READING TEXT:
┄┄┄┄┄┄┄┄┄┄┄┄┄┄┄┄┄┄┄┄

Deletion of F4L (ribonucleotide reductase) in vaccinia virus produces a selective oncolytic virus and promotes anti-tumor immunity with superior safety in bladder cancer models

Abstract

Bladder cancer has a recurrence rate of up to 80% and many patients require multiple treatments that often fail, eventually leading to disease progression. In particular, standard of care for high-grade disease, Bacillus Calmette-Guérin (BCG), fails in 30% of patients. We have generated a novel oncolytic vaccinia virus (VACV) by mutating the F4L gene that encodes the virus homolog of the cell-cycle-regulated small subunit of ribonucleotide reductase (RRM2). The F4L-deleted VACVs are highly attenuated in normal tissues, and since cancer cells commonly express elevated RRM2 levels, have tumor-selective replication and cell killing. These F4L-deleted VACVs replicated selectively in immune-competent rat AY-27 and xenografted human RT112-luc orthotopic bladder cancer models, causing significant tumor regression or complete ablation with no toxicity. It was also observed that rats cured of AY-27 tumors by VACV treatment developed anti-tumor immunity as evidenced by tumor rejection upon challenge and by ex vivo cytotoxic T-lymphocyte assays. Finally, F4L-deleted VACVs replicated in primary human bladder cancer explants. Our findings demonstrate the enhanced safety and selectivity of F4L-deleted VACVs, with application as a promising therapy for patients with BCG-refractory cancers and immune dysregulation.

Keywords: bladder cancer; immunotherapy; oncolytic virus; ribonucleotide reductase; vaccinia virus.

Figure EV1. Genomic map of vaccinia virus constructs

Viruses were generated from the VACV Western Reserve strain. Viral thymidine kinase is encoded by the J2R gene. Subunit 2 of viral ribonucleotide reductase is encoded by the F4L gene. neo, neomycin gene; gusA, β‐glucuronidase gene; lacZ, β‐galactosidase gene; ITR, inverted terminal repeat; TK ^L, viral thymidine kinase gene left homology; TK ^R, viral thymidine kinase gene right homology; and WT, wild‐type.

Figure 1. ∆F4L∆J2R VACV retains much of the replication proficiency and cytotoxicity of WT VACV in bladder cancer cells

1. A, B

   Growth curves for the indicated VACV strains in subconfluent human bladder cancer cell lines, a rat bladder cancer cell line (AY‐27), and a normal human skin fibroblast line (N60). The cells were infected with 0.03 PFU/cell. (A) Panel of cells grown under normal serum conditions. (B) Panel of cells grown under low (0.1%) serum conditions. Cultures were harvested at the indicated times and titered on BSC‐40 cells.

┄┄┄┄┄┄┄┄┄┄┄┄┄┄┄┄┄┄┄┄

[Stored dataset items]
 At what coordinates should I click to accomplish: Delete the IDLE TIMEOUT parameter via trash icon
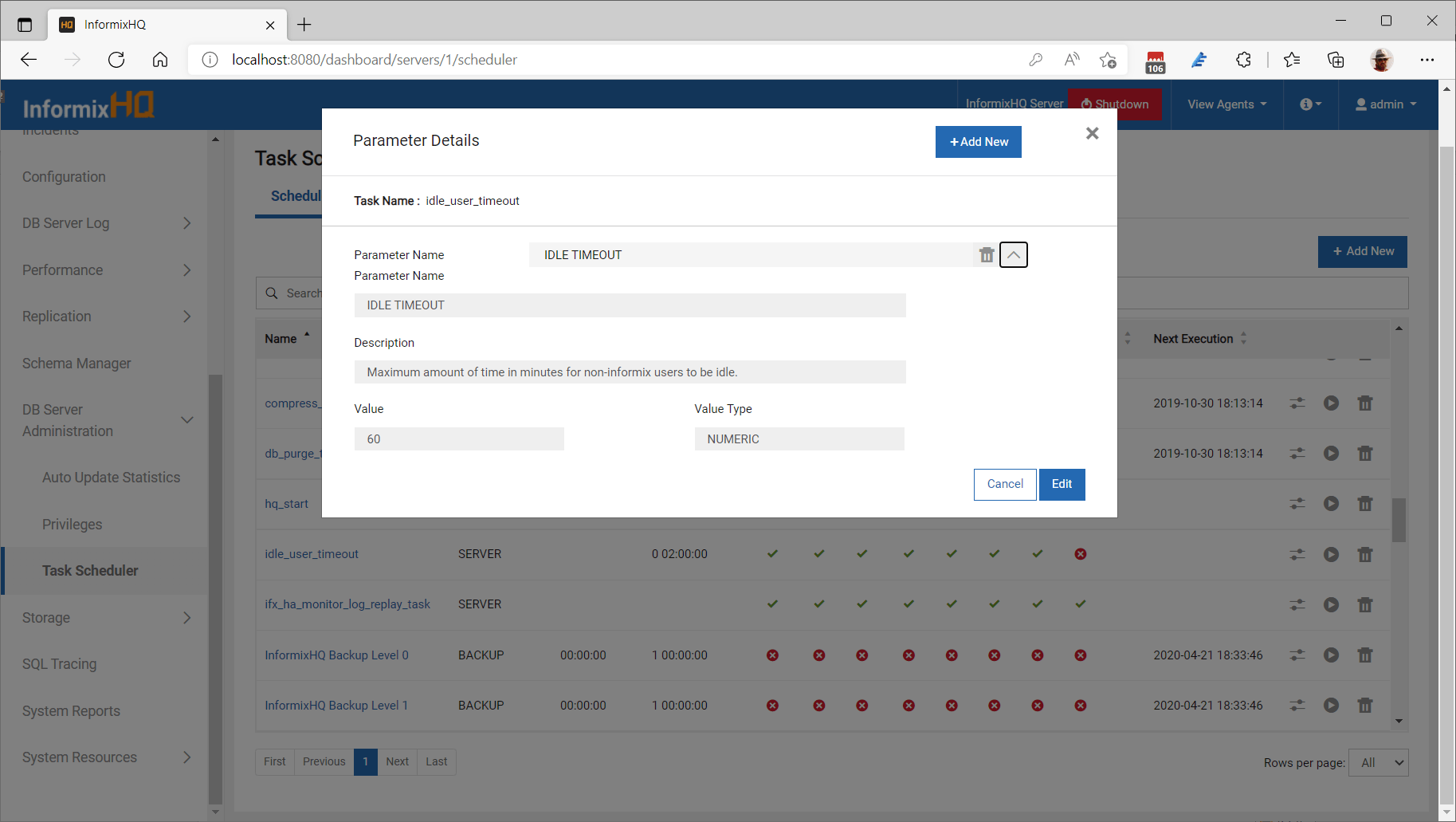987,255
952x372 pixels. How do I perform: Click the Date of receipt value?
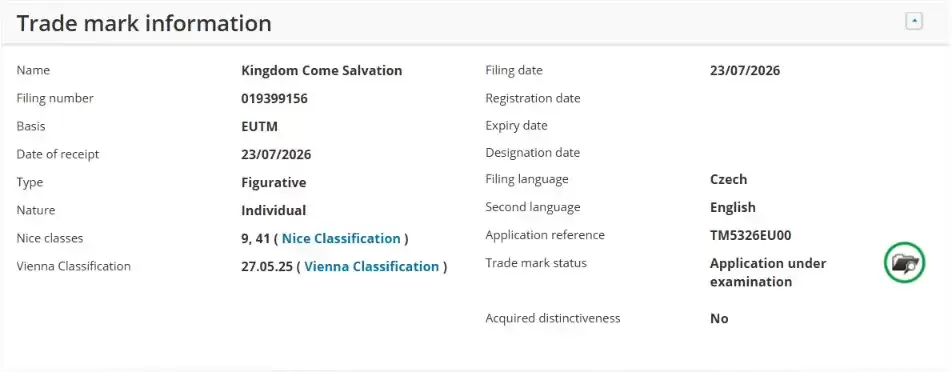(x=276, y=155)
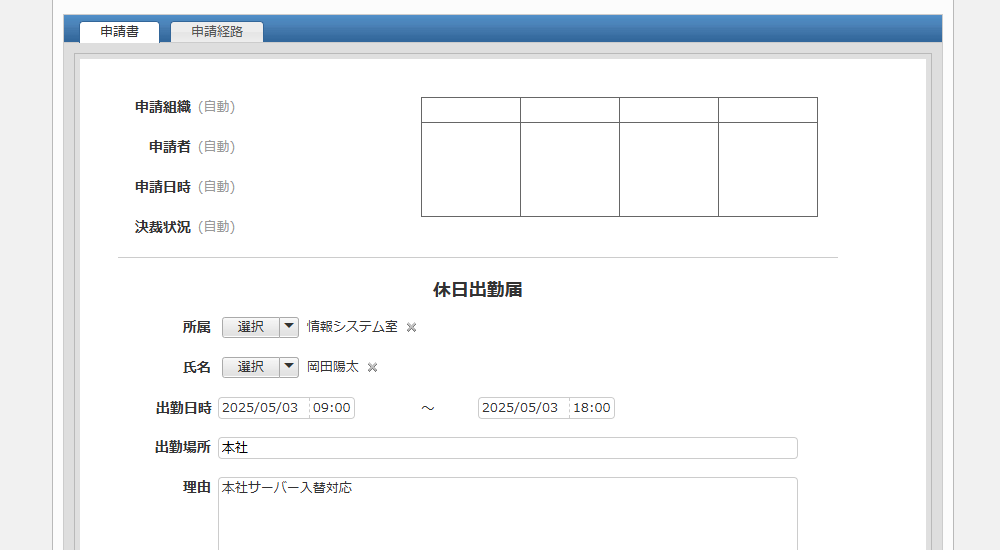Click inside the 理由 text area
This screenshot has height=550, width=1000.
click(507, 515)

┄┄┄┄┄┄┄┄┄┄┄┄┄┄┄┄┄┄┄┄

WORK TO COMPLETE: In the vaccinia virus text, which gene encodes the viral thymidine kinase? Rely on the vaccinia virus text alone.

ANSWER AREA: The J2R gene.